23.4.2024 10:19:19 CEST | Magnora ASA | Additional regulated information required to be disclosed under the laws of a member state

Today, the annual general meeting of shareholders in Magnora resolved to continue the process of demerging Magnora’s legacy business. When the process is complete Magnora’s shareholders will own 70 percent of Hermana Holding ASA (“Hermana”)

As required by law, a demerger is subject to six weeks’ creditors notice.

Once the demerger is completed, Magnora shareholders will receive one share in Hermana for each share in Magnora. Magnora will contribute the remaining 30 percent of the shares in a subsidiary as a contribution in-kind in Hermana. The outcome leaves Magnora’s shareholders with 70 percent and Magnora with 30 percent of Hermana’s 93,931,178 shares.

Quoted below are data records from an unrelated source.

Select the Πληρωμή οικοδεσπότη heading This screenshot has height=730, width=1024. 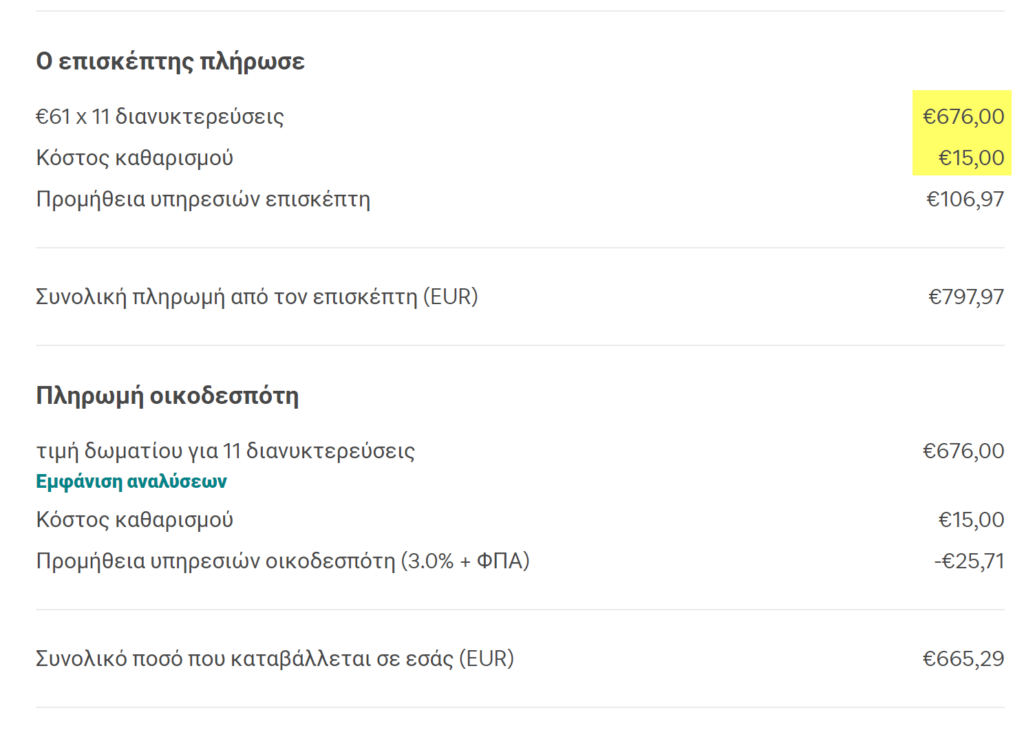point(167,396)
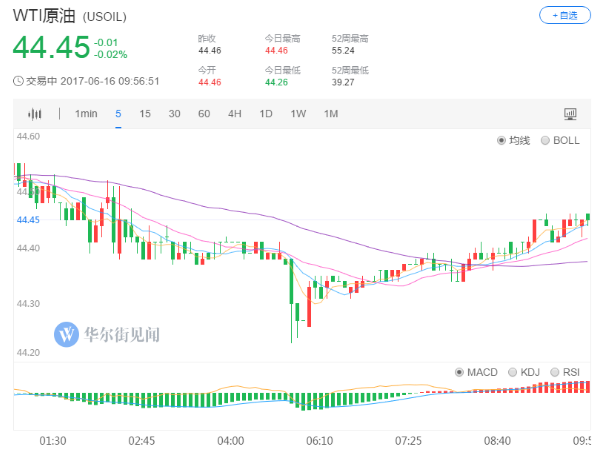Select the 均线 moving average radio

point(502,141)
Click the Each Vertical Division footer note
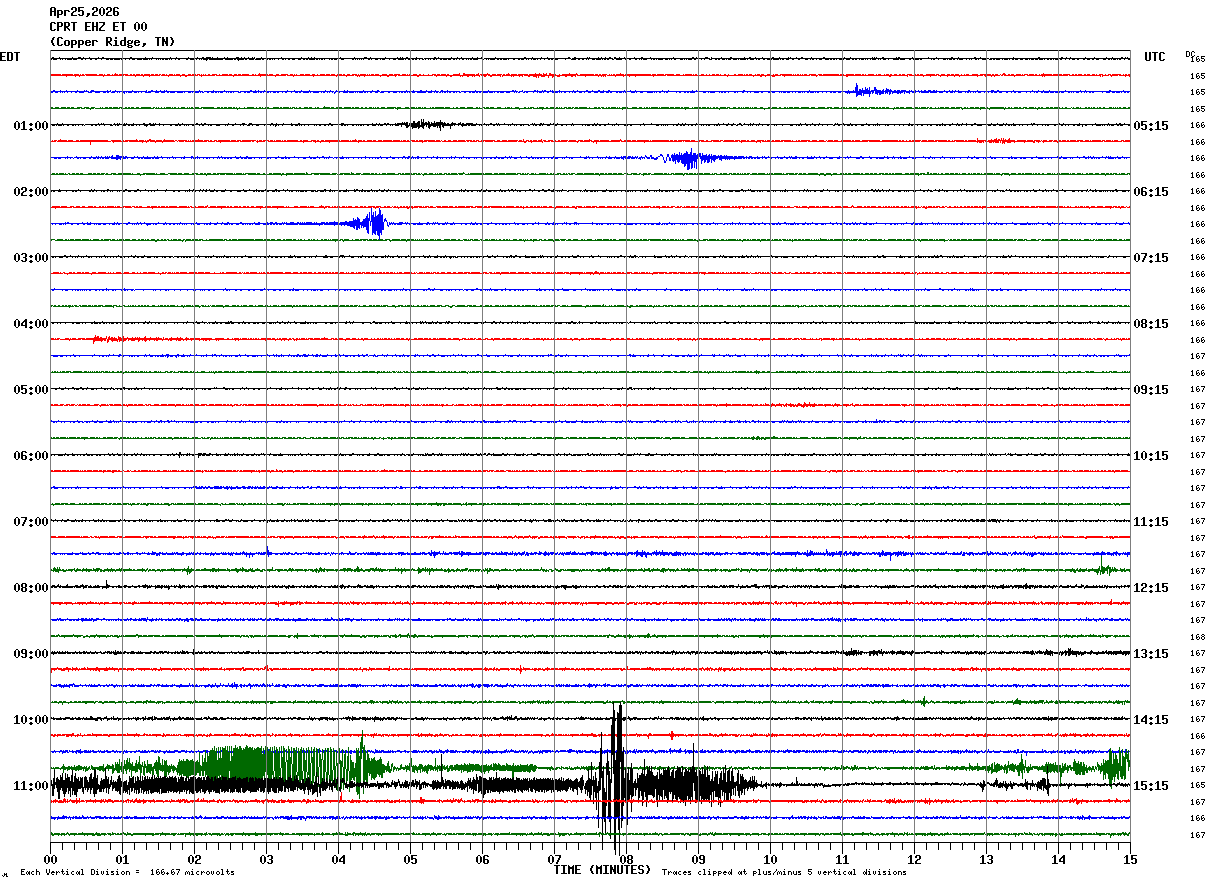 127,873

Furthermore, the share capital in Magnora will be reduced by NOK 6,676,928.63 through a reduction of the nominal value of NOK 0.101547426706407 per share as a part of the demerger.

If according to plans, the shares in Hermana will be distributed to the shareholders in Magnora upon completion of the demerger primo June, and the listing of Hermana is expected to take place medio June.

The board of Hermana initiated the listing process on 22 April by submitting the application for listing on the main board of Oslo Stock Exchange. Such listing requires approval from the Oslo Stock Exchange and approval of a listing prospectus by the Financial Supervisory Authority of Norway.

Due to some external interest created by the listing process, Pareto has also been mandated to explore possible strategic alternatives for Hermana in parallel with the ongoing listing process. Such alternatives could include a partial sale, or sale of the whole company, or a merger. The process is also expected to generate after the listing. No assurances can be given as to the outcome or timing of such process.

A third-party valuation obtained in March in connection with the demerger values the 70 percent of the shares in the respective subsidiary that is transferred to Hermana at 20.31 percent of the value of Magnora (the "Conversion Ratio") at the same date. The assets assigned to Hermana in this third-party valuation correspond to slightly above NOK 6 per share.

The Conversion Ratio has implications for the input value (Nw:inngangsverdi) of shares both in Magnora and Hermana. For example, consider the case of a shareholder who once bought a single share in Magnora for 10 NOK and receives a single share in Hermana. Following the completion of the demerger, the input value of the share in Magnora will be reduced to 7.969, and the input value of the share in Hermana will be NOK 2.031. The Conversion Ratio will also determine the relative split of paid-in capital between Magnora and Hermana, and the relative split of deferred tax assets assigned in the second demerger.

Attached to this announcement are the minutes of the Annual General Meeting in Norwegian and translation into English.

All proposals on the agenda were approved. 

Disclosure regulation

This information is subject to the disclosure requirements pursuant to section 5-12 of the Norwegian Securities Trading Act.

Contacts

  • Erik Sneve, CEO, email: es at magnoraasa.com
  • Torstein Sanness, Executive chairman, email: sanness at sf-nett.no

About Magnora ASA

Magnora ASA (OSE: MGN) has a legacy royalty business that is re-invested in renewable energy development projects and companies. Magnora’s portfolio of renewable companies consists of Helios Nordic Energy AB, Kustvind AB, Magnora Offshore Wind AS, Magnora Solar PV UK, Hafslund Magnora Sol AS, Magnora South Africa, and AGV. The company is listed on the main list on Oslo Stock Exchange under the ticker MGN.